┌──
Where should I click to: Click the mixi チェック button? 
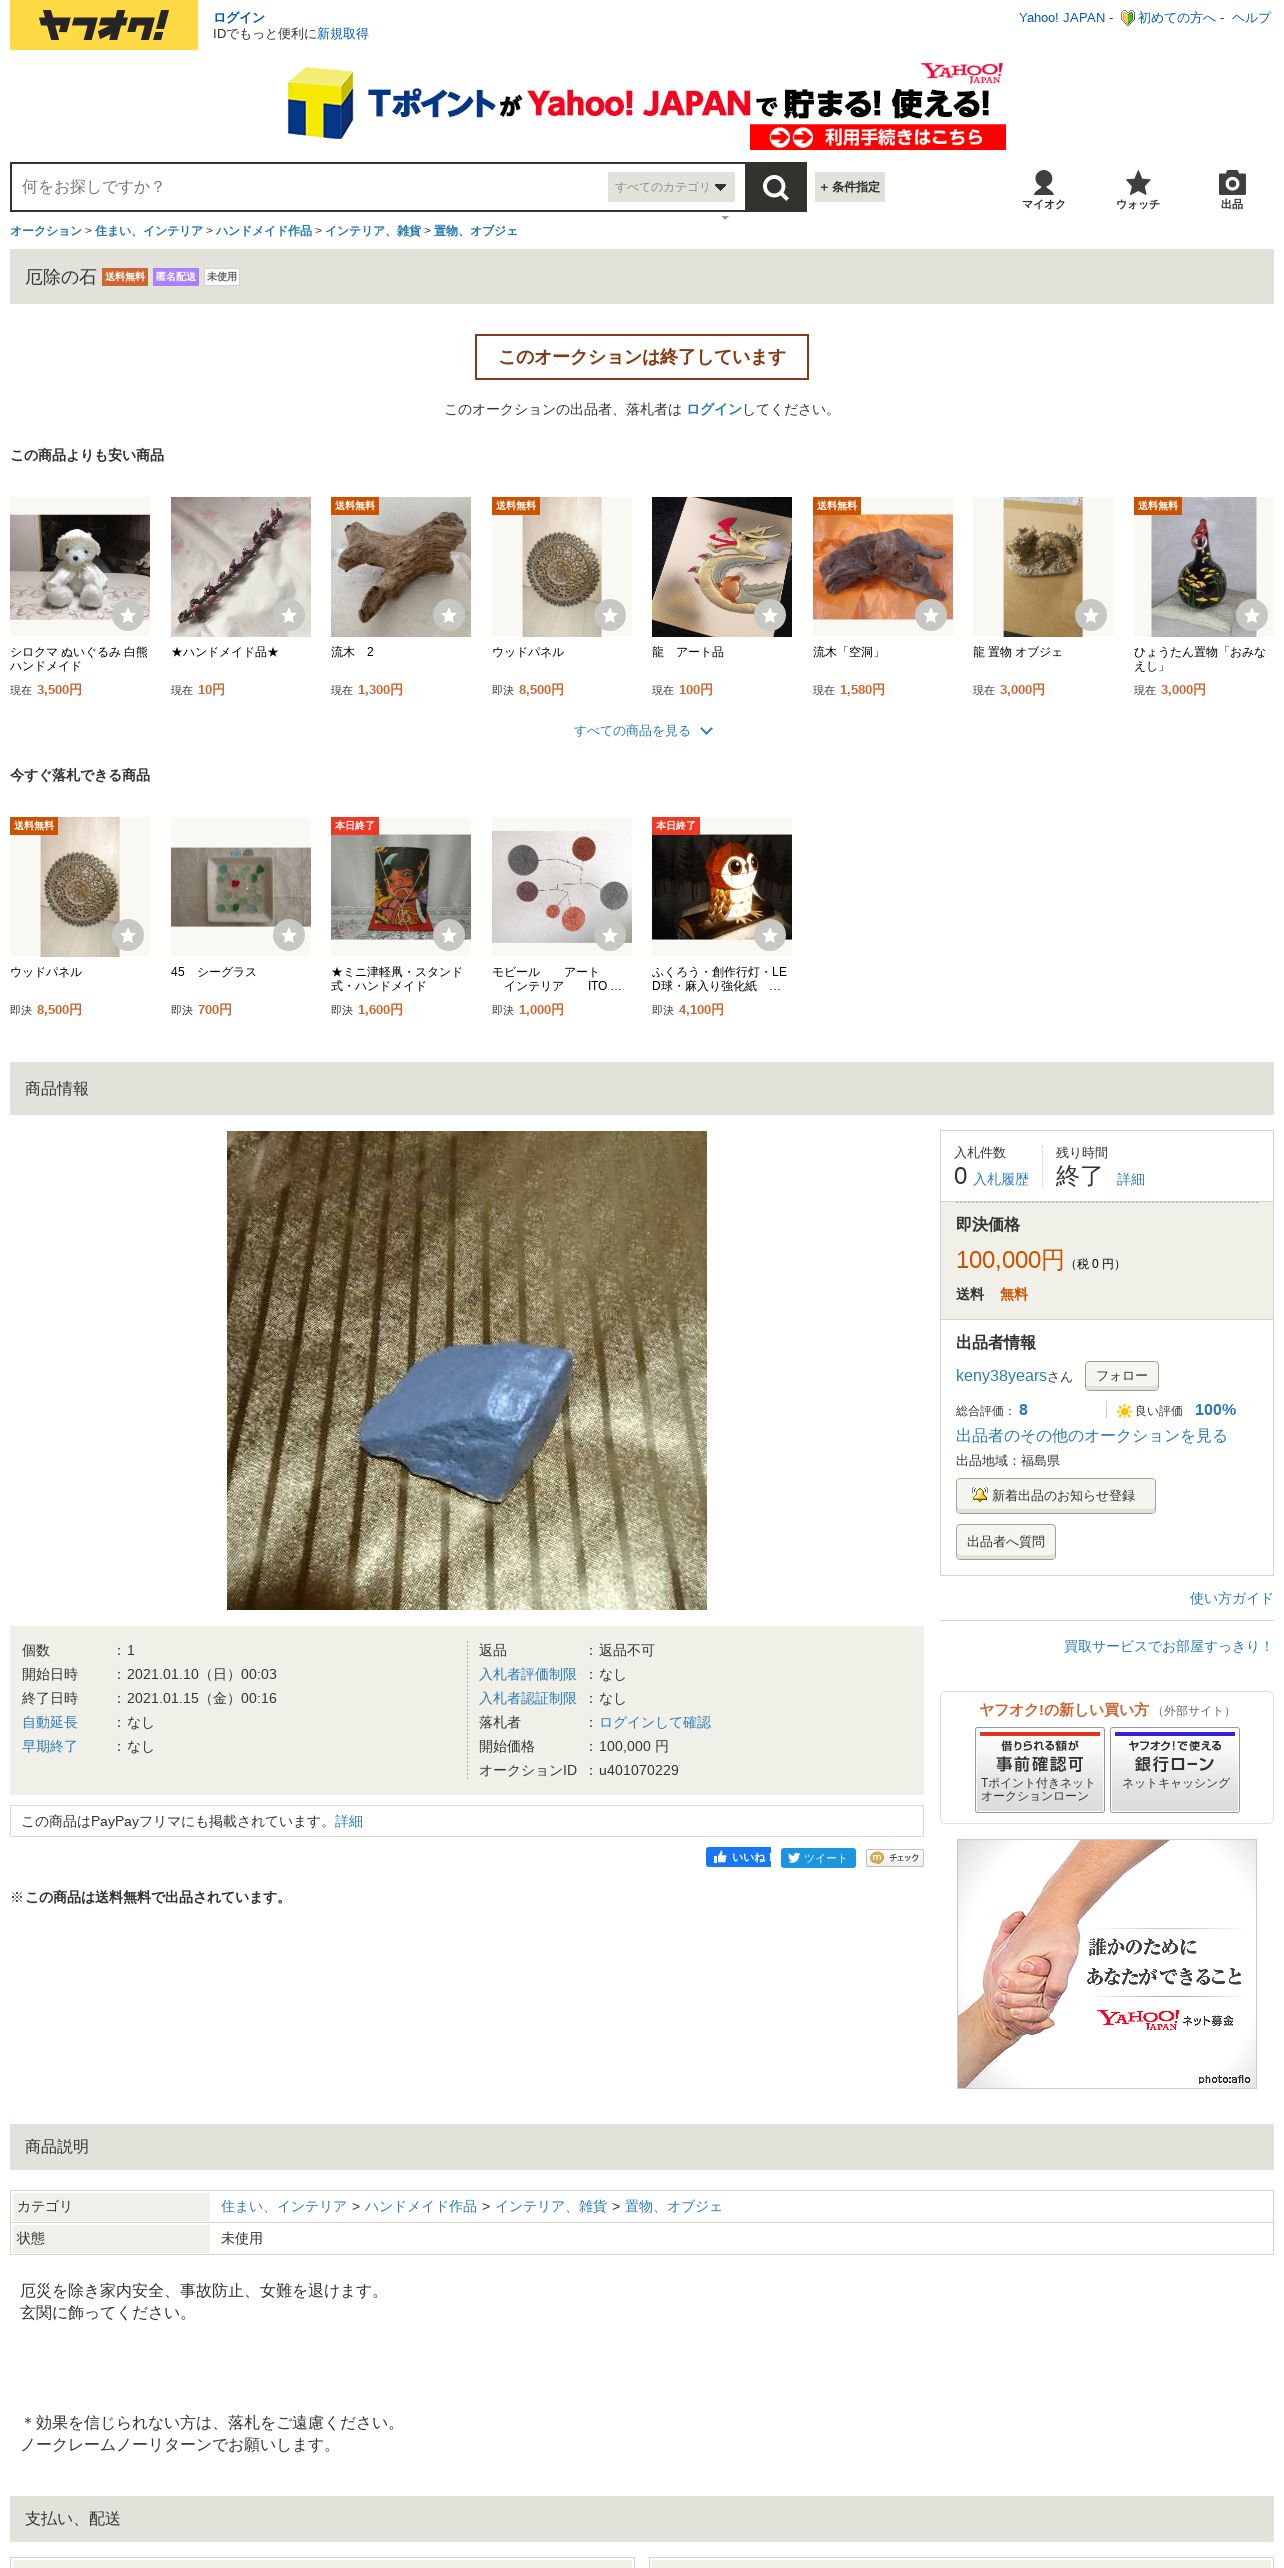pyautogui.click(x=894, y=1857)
└──
┌──
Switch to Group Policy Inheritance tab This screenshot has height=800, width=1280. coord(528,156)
└──
┌──
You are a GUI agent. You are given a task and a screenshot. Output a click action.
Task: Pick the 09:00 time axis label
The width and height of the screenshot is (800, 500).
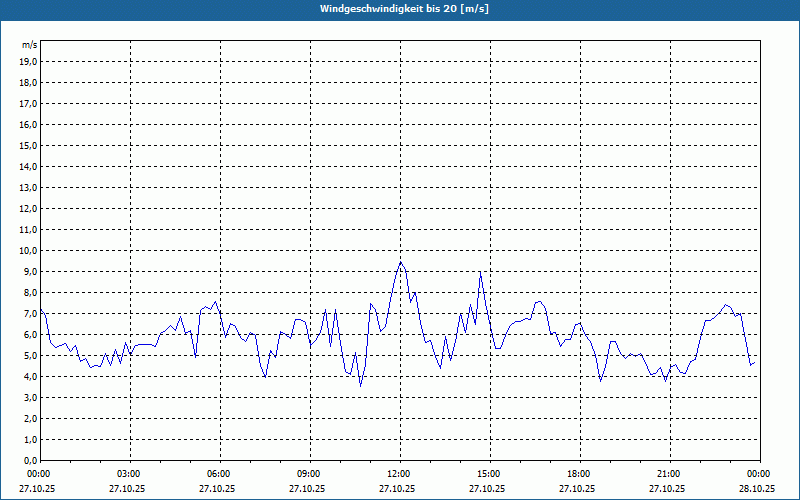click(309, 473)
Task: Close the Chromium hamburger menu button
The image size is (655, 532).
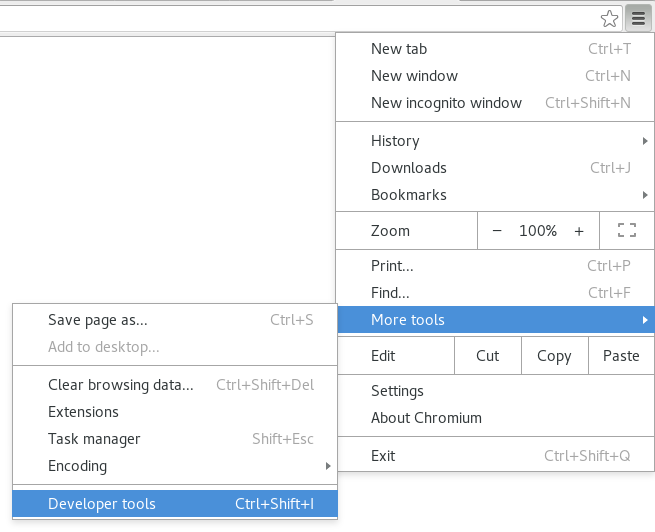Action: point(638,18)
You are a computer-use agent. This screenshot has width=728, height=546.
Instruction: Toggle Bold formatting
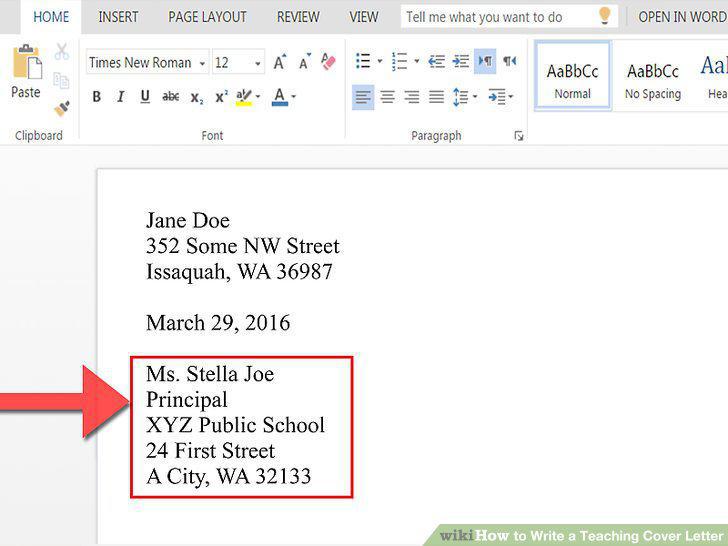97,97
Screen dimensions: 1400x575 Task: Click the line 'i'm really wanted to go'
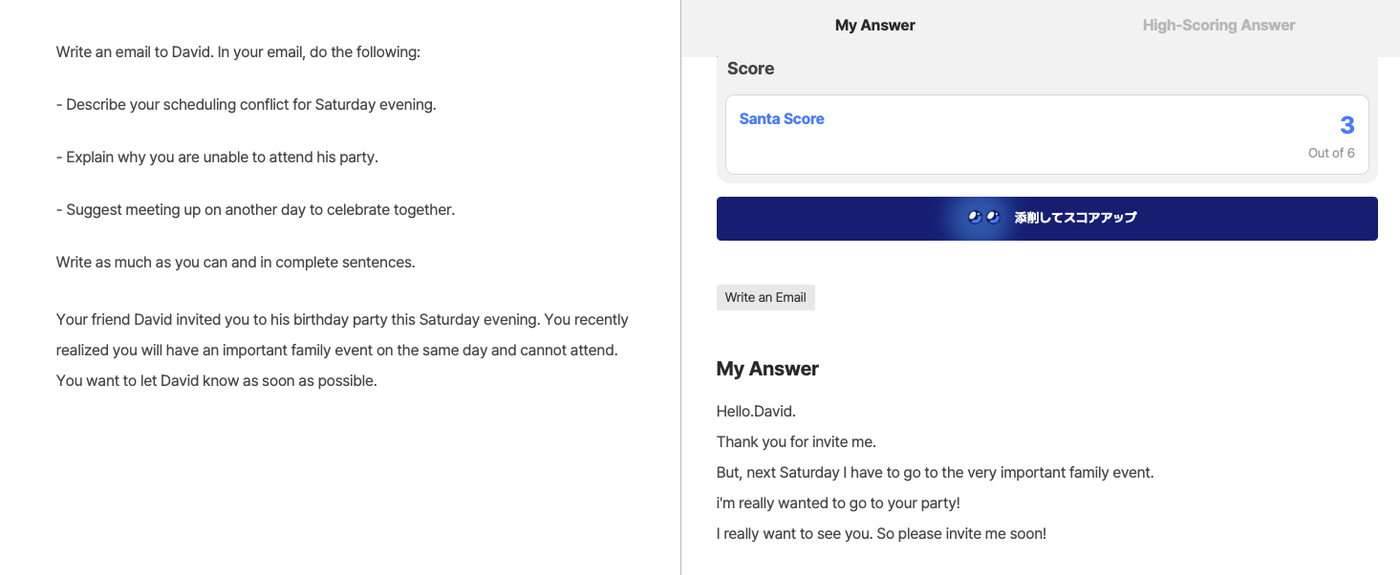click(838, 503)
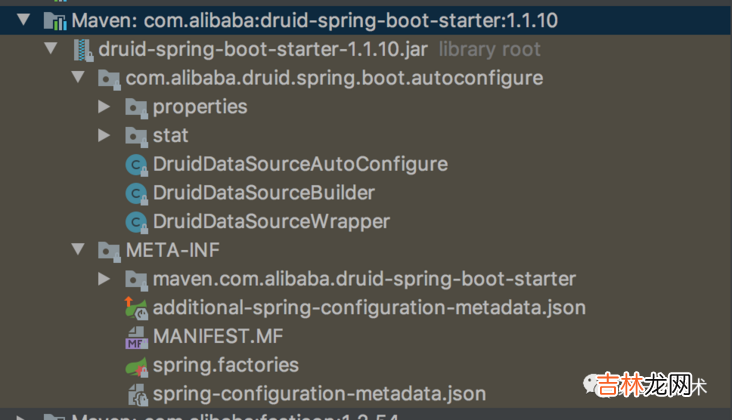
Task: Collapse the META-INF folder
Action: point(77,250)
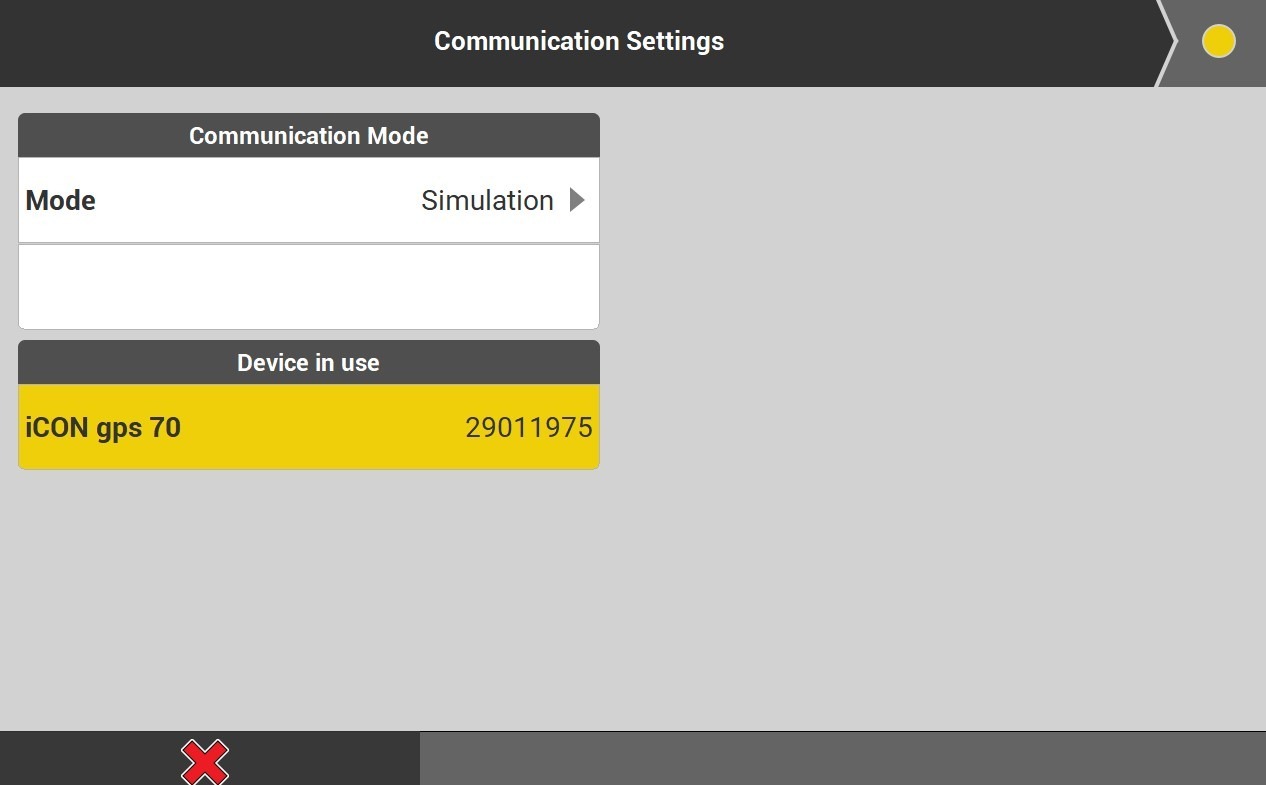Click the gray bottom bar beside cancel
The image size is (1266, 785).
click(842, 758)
└──
- [EXERCISE GOAL] The result should be every line that contains "agent", copied from the entries.

- [COMPLETED EXERCISE]
You are a GUI agent. You are given a task and a screenshot. Output a click action.
You are a computer-use agent. This screenshot has width=728, height=546.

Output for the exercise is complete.